Quelle est la place de l’homme dans ce nouvel univers numérique? Comment la mythanalyse réussira-t-elle à décrypter ses figures de style? Comment ce nouveau langage numérique traitera-t-il les événements, les singularités, les discordances, les contestations, les tensions et les contradictions qui dominent notre monde? En a-t-il les outils, lui qui tend plutôt au pouvoir uniformisateur et réducteur de toutes les différences?
Le langage informatique semble n’avoir aucune capacité à absorber la dialectique sociale et politique, aucune sensibilité au respect des individus et des identités. Il apparaît comme un système clos, doté d’une puissance barbare et il ne sait pas faire de place aux idées et aux éléments qui lui sont étrangers.

*EXERCICE ÉCRIT 1*. Dans le texte sur le langage numérique, relevez toutes les choses qui, d'après lui, dominent notre monde.
*EXERCICE ÉCRIT 2*. Résumez en deux phrases le texte sur le langage numérique.
*EXERCICE ÉCRIT 3*. Poursuivez le texte sur le langage numérique à partir de sa dernière phrase.
Le listing n'a aucun lien avec le texte sur le langage numérique.

*LISTING FOURNI*.
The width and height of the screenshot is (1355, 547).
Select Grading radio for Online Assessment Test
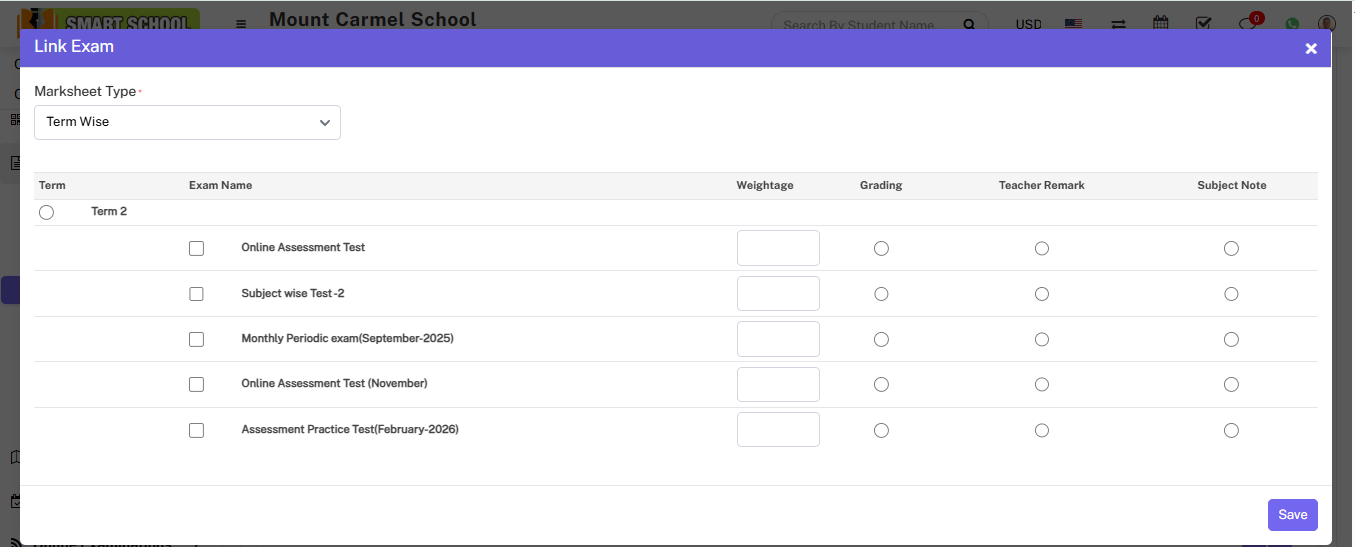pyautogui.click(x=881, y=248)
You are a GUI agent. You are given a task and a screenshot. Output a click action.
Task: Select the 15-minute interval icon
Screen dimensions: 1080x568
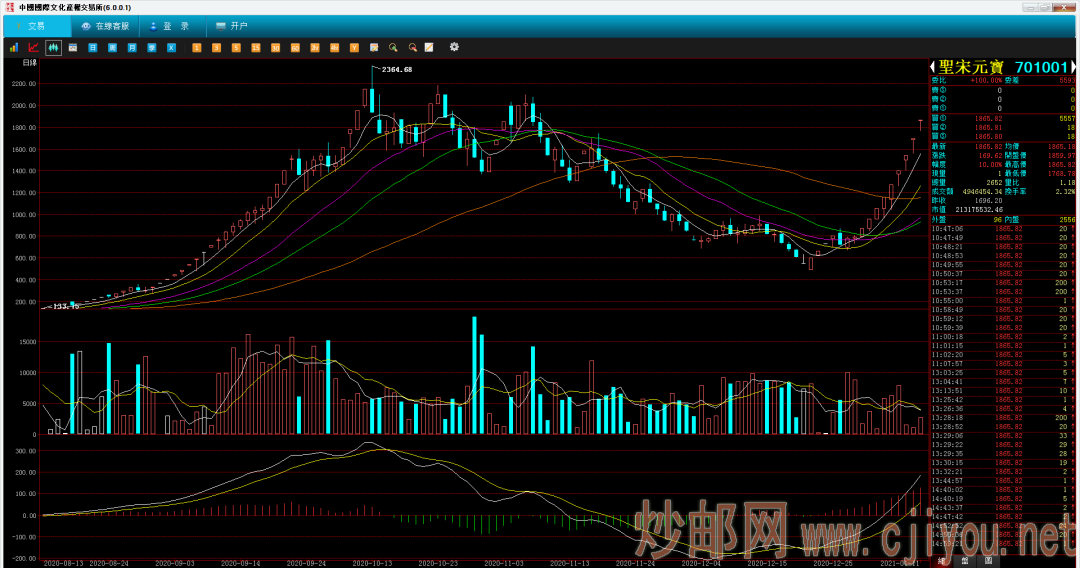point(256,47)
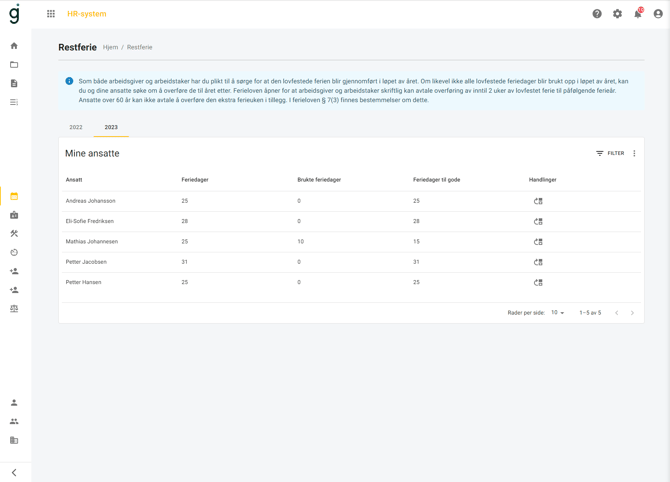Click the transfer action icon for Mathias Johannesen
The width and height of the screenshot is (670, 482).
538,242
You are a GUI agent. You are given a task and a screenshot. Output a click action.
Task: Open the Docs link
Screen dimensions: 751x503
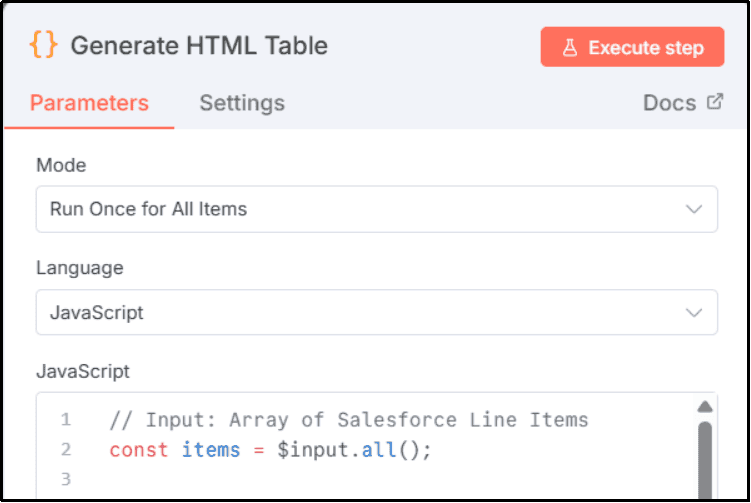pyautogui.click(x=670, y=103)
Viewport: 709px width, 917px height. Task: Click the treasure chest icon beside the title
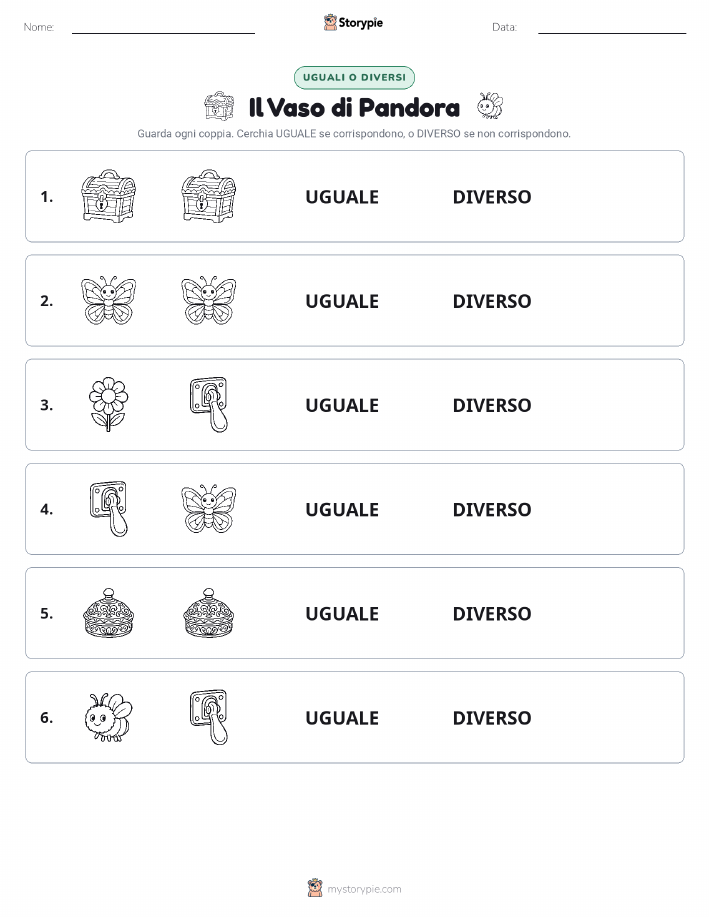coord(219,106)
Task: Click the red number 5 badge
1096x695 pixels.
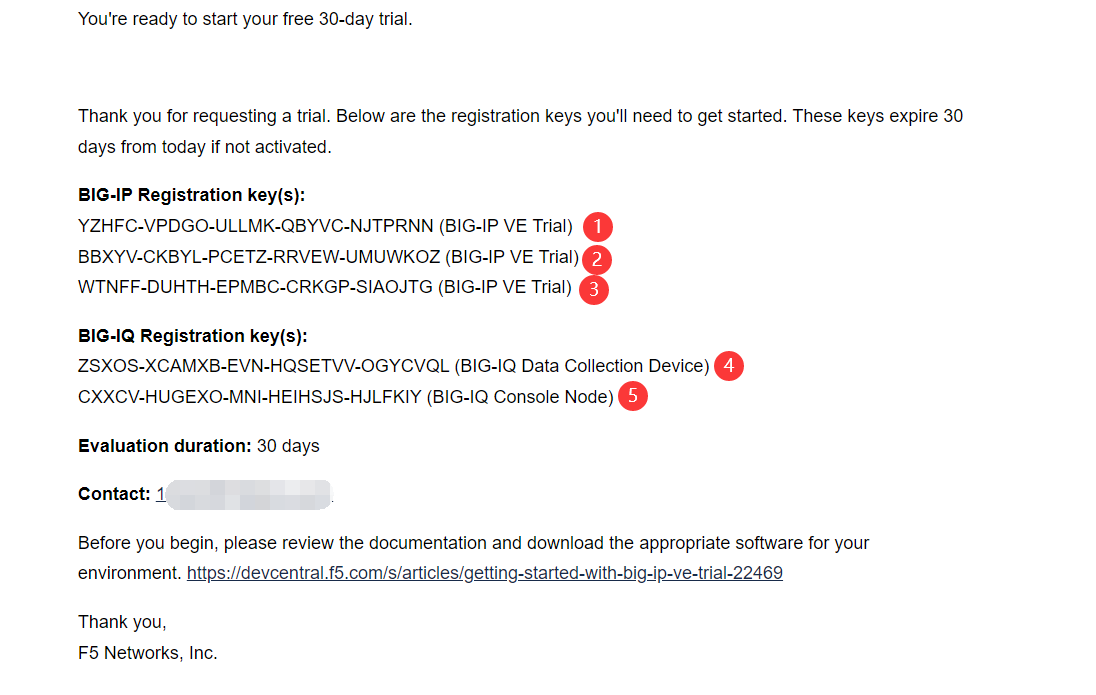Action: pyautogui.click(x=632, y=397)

*RÉSULTAT FINAL 1*. les événements, les singularités, les discordances, les contestations, les tensions, les contradictions

*RÉSULTAT FINAL 2*. Le texte se demande quelle est la place de l'homme dans l'univers numérique et si le langage numérique, qui tend à uniformiser et à réduire les différences, saura traiter les tensions et les contradictions du monde. Il présente le langage informatique comme un système clos, d'une puissance barbare, qui semble incapable d'absorber la dialectique sociale et politique, de respecter les individus et de faire place à ce qui lui est étranger.

*RÉSULTAT FINAL 3*.
Il est naturellement mondialiste. Il est un instrument de pouvoir redoutable, extrême. Il tend à dominer le monde.
Il prend le monde pour une base de données.
De sujets que nous aspirions à être, nous devenons de simples objets paramétrés, des e-objets de marché.
Aussi illusoire qu’elle puisse être, la liberté humaine vaut bien un ordinateur.
Et un ordinateur, un réseau d’ordinateurs, avec l’Internet, peuvent devenir eux-mêmes de puissants instruments de liberté. Nous devons donc reprendre le contrôle démocratique du Cybermonde. Et ce sera une grande bataille.